Collected data entries
++++++++++++++++++++
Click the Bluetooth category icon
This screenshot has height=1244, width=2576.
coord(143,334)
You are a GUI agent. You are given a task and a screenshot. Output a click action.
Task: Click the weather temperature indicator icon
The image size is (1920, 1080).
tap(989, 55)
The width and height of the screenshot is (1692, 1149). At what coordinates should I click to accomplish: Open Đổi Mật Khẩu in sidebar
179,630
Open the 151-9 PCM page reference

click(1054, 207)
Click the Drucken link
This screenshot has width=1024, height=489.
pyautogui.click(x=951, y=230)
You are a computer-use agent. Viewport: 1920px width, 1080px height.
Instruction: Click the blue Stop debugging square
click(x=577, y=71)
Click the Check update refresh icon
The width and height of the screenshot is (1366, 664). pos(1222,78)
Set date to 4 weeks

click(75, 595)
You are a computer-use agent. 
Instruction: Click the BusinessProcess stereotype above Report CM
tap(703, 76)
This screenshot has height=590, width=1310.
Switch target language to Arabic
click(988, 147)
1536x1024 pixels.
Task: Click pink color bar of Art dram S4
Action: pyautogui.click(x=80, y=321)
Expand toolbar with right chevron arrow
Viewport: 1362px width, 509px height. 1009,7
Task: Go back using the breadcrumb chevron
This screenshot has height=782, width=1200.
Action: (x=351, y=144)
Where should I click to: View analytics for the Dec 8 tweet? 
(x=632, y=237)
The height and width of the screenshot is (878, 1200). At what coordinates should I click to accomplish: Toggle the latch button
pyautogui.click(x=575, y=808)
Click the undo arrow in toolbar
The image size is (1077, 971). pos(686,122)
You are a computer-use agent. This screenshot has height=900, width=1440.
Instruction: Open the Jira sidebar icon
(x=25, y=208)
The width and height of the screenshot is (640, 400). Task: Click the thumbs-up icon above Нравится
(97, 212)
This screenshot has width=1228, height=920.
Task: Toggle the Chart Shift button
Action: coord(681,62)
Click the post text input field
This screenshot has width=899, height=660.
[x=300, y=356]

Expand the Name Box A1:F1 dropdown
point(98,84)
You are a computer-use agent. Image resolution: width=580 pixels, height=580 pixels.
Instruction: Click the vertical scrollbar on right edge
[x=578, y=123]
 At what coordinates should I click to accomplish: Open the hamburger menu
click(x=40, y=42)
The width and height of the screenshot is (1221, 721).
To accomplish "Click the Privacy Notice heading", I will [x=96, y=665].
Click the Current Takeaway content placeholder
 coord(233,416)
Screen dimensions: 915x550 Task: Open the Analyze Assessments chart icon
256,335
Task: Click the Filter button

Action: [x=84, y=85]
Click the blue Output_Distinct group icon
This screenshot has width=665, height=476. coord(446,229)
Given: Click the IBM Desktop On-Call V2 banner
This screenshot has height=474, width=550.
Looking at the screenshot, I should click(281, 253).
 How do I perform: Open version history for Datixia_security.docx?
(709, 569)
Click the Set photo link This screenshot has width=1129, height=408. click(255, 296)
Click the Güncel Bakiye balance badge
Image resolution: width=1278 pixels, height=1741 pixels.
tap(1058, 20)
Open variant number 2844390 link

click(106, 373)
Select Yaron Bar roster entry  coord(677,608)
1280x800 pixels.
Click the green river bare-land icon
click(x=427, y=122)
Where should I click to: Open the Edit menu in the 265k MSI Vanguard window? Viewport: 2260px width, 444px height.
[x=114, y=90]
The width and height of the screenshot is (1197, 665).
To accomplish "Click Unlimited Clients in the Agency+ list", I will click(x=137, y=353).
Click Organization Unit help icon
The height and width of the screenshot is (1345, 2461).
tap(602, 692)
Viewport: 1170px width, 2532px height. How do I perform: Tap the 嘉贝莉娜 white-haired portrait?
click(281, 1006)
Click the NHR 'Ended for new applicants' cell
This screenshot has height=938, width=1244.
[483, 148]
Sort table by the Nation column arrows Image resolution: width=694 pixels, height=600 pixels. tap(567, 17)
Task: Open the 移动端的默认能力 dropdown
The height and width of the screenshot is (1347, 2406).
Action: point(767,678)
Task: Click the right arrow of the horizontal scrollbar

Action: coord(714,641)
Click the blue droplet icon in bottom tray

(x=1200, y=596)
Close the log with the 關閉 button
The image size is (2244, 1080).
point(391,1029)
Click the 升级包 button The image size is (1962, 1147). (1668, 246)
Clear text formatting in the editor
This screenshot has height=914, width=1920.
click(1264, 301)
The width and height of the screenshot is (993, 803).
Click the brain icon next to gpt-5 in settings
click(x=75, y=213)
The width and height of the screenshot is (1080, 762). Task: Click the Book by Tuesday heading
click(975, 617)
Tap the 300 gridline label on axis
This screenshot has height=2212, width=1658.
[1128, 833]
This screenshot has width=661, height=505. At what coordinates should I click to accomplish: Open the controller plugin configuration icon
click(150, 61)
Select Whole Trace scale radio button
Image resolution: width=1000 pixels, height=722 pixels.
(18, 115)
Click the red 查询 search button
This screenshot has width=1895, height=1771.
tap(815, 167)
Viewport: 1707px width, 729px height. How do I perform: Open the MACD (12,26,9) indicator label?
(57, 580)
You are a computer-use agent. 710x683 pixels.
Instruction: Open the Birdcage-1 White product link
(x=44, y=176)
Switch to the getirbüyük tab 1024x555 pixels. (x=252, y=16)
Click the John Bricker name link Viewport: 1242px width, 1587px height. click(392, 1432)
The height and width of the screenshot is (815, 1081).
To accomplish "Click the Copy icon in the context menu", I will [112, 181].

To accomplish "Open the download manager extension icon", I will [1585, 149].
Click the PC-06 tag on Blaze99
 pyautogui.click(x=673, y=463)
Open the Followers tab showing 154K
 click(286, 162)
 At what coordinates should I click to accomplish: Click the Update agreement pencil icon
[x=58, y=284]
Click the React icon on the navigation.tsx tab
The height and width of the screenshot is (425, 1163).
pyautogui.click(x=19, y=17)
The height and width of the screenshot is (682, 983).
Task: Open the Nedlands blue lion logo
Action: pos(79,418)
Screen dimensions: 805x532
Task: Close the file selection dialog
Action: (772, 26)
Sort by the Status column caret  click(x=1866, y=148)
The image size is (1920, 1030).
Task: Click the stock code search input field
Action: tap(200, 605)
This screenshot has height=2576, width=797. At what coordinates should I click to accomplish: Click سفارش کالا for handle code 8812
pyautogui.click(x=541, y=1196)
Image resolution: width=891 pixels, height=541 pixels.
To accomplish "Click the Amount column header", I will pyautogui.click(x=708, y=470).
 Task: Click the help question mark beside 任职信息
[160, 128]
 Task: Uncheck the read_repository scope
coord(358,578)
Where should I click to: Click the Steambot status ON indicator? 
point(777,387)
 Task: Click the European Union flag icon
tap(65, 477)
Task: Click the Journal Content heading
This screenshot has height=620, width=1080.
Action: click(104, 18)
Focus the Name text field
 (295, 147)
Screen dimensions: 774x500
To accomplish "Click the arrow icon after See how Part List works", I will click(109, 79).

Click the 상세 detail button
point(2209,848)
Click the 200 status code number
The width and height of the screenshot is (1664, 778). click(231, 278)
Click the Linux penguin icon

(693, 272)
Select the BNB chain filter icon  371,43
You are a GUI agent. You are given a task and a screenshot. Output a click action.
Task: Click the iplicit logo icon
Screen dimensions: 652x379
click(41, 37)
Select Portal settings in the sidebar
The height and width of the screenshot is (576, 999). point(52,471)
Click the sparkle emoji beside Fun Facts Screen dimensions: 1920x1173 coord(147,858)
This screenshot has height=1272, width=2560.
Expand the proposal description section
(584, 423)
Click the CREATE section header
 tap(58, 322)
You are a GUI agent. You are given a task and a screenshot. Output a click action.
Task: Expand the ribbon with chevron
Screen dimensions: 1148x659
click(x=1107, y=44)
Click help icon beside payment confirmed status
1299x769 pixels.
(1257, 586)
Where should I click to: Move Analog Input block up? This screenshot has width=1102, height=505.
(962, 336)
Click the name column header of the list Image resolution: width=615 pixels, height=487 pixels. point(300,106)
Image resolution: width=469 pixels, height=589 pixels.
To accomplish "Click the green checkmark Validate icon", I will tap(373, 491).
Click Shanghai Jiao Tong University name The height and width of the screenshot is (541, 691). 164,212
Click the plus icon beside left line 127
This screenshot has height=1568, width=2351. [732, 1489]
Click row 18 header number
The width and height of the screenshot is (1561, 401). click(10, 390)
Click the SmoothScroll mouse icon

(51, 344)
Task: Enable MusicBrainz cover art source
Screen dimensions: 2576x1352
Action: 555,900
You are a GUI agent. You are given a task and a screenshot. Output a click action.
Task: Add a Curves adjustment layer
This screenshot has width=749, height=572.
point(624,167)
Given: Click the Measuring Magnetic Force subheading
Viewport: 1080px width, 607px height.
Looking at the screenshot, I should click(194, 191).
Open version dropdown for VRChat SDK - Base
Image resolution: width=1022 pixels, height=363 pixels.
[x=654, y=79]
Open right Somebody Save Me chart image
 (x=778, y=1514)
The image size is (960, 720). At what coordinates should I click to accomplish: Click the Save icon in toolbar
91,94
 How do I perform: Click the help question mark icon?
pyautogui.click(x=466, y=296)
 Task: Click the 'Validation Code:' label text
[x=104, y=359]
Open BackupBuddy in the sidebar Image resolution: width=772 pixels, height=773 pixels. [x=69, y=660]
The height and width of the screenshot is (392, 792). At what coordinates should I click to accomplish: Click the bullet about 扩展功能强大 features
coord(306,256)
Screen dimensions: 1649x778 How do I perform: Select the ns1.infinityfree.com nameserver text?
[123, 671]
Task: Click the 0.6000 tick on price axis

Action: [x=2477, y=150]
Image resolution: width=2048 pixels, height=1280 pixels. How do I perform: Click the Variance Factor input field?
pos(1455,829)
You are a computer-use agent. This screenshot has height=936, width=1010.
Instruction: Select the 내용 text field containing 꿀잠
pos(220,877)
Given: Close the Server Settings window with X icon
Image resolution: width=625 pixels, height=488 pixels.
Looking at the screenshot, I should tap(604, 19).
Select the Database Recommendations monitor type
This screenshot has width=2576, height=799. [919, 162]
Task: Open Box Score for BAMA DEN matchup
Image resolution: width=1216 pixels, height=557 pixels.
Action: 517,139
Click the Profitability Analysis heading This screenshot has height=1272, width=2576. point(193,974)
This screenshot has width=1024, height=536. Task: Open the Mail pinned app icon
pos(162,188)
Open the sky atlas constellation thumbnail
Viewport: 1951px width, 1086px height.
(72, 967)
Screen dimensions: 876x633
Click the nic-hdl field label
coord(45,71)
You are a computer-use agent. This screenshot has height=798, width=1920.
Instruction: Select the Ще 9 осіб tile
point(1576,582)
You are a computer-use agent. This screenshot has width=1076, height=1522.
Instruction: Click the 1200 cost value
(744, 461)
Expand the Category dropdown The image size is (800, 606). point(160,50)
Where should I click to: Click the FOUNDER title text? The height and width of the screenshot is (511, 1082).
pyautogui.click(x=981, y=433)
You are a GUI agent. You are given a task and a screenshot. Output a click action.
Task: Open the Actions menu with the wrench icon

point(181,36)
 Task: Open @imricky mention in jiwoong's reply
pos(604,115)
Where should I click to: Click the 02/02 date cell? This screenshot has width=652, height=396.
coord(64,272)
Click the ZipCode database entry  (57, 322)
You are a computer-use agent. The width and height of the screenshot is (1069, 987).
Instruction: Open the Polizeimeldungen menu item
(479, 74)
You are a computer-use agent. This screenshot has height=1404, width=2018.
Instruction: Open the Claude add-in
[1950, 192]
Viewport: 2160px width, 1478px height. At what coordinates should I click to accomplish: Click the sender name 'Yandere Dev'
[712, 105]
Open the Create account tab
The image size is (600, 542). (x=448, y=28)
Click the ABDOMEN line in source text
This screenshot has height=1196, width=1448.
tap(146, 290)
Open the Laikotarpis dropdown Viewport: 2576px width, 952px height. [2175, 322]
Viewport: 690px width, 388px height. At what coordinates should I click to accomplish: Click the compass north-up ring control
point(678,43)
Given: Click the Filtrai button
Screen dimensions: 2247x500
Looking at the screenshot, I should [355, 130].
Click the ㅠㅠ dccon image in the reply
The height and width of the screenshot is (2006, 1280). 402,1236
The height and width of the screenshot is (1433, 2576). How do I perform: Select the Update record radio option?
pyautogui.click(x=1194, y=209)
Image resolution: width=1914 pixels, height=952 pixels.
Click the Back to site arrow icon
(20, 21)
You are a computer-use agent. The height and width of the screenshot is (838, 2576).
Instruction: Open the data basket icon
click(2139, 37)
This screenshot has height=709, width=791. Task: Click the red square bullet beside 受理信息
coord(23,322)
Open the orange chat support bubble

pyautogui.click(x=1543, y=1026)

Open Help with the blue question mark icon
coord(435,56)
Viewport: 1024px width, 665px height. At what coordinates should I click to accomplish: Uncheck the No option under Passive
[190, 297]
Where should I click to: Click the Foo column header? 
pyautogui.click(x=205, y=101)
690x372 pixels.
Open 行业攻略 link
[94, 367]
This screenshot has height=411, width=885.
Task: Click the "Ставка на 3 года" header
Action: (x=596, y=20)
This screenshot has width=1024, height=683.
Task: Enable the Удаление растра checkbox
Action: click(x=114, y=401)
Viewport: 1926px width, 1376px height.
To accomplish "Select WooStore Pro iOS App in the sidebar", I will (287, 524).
++++++++++++++++++++
## Exercise
Gather each line of the material above that contains the string "cell", copying every such line in full.

## Result
Click the NHR 'Ended for new applicants' cell
Where should I click to: Click the 02/02 date cell? This screenshot has width=652, height=396.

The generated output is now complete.